WORK REQUIRED
The exercise calls for exact output of the lines between the one that contains "Task: Collapse the System tree node" and the end of the data, with both ends kept and pictures left out.

(Stored records)
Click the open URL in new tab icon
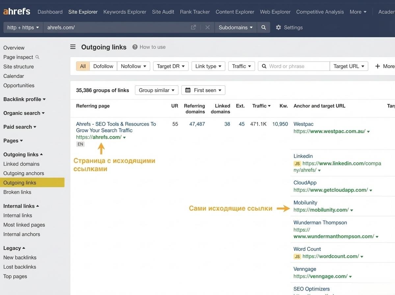 (194, 28)
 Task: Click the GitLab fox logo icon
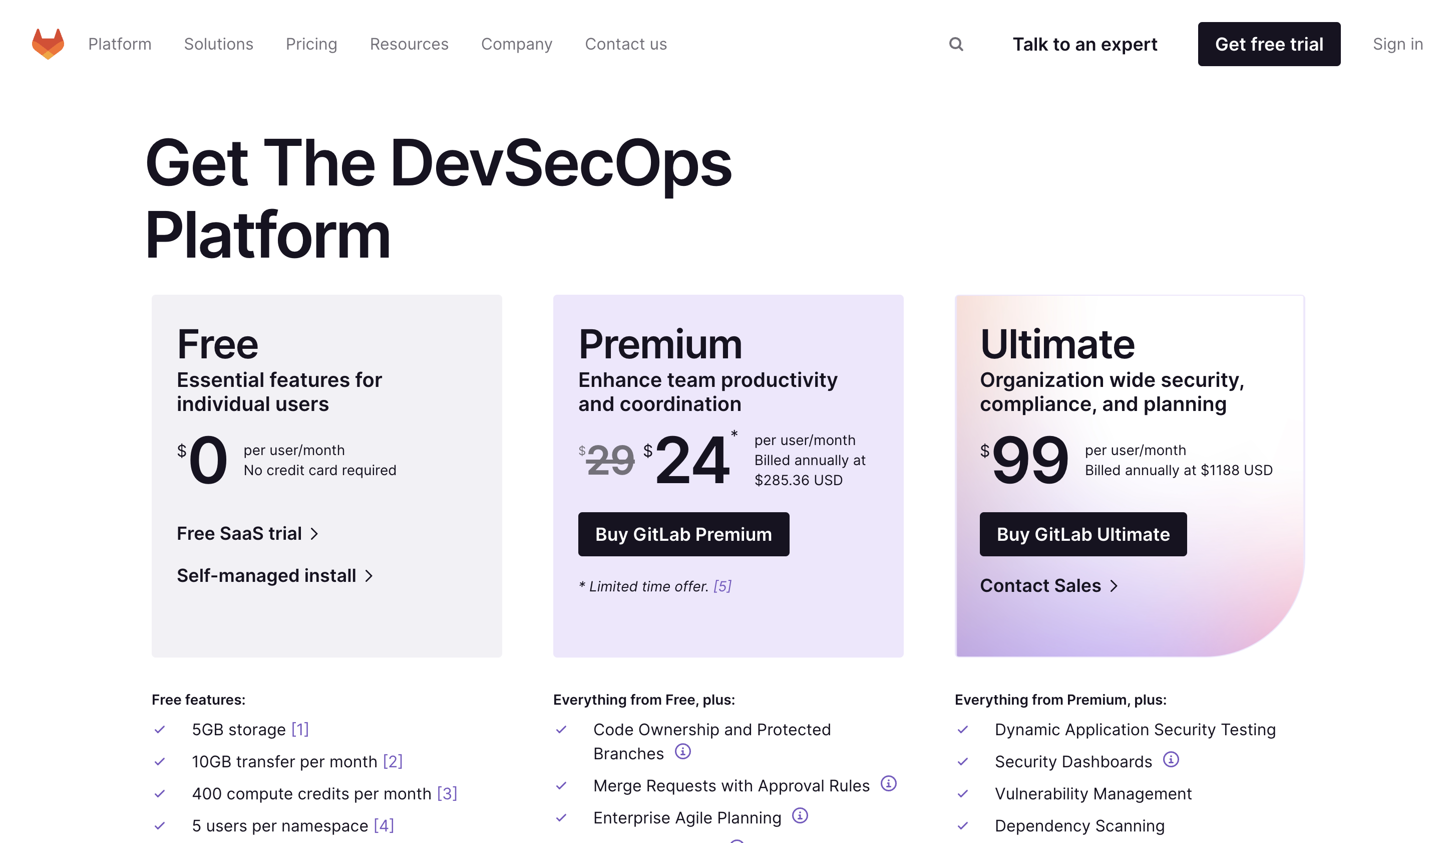click(x=46, y=43)
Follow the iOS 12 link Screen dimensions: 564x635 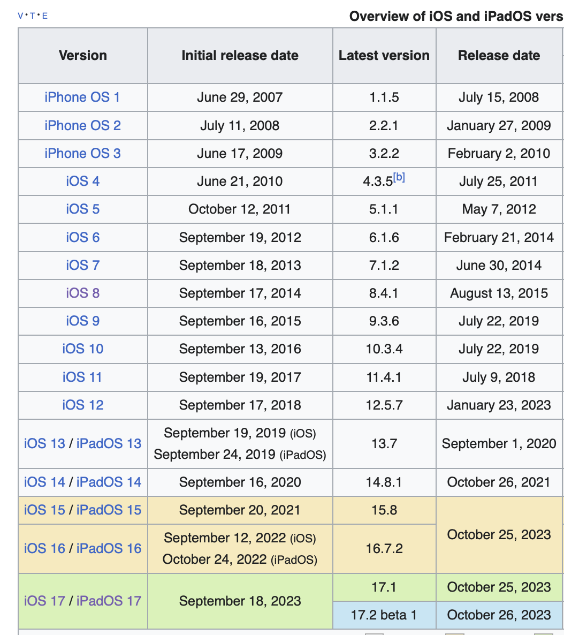coord(82,405)
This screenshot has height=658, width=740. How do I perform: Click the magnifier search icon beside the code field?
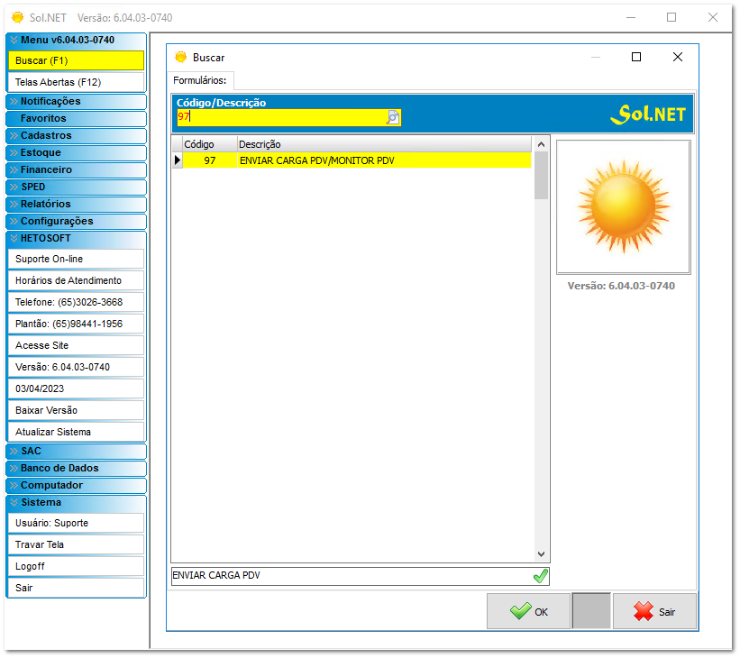[393, 117]
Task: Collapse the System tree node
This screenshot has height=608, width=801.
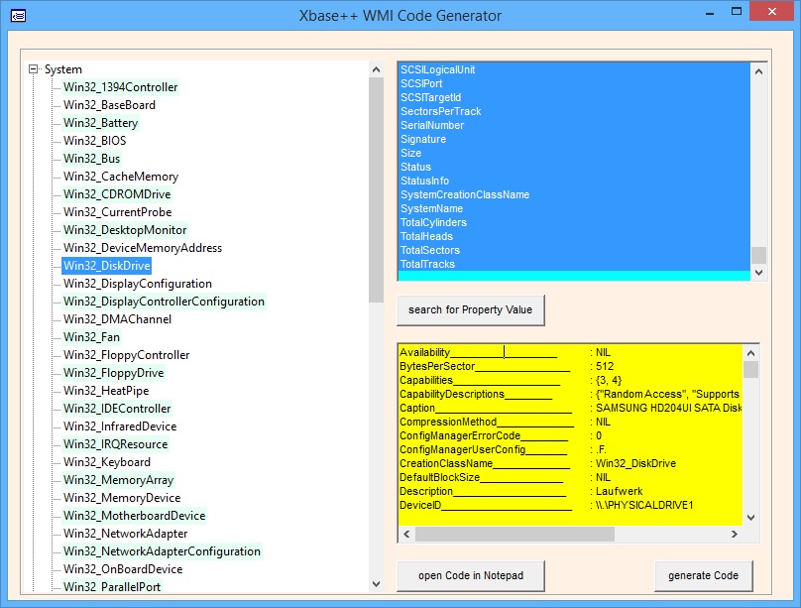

OUTPUT FOR THIS TASK
Task: Collapse the System tree node
This screenshot has height=608, width=801.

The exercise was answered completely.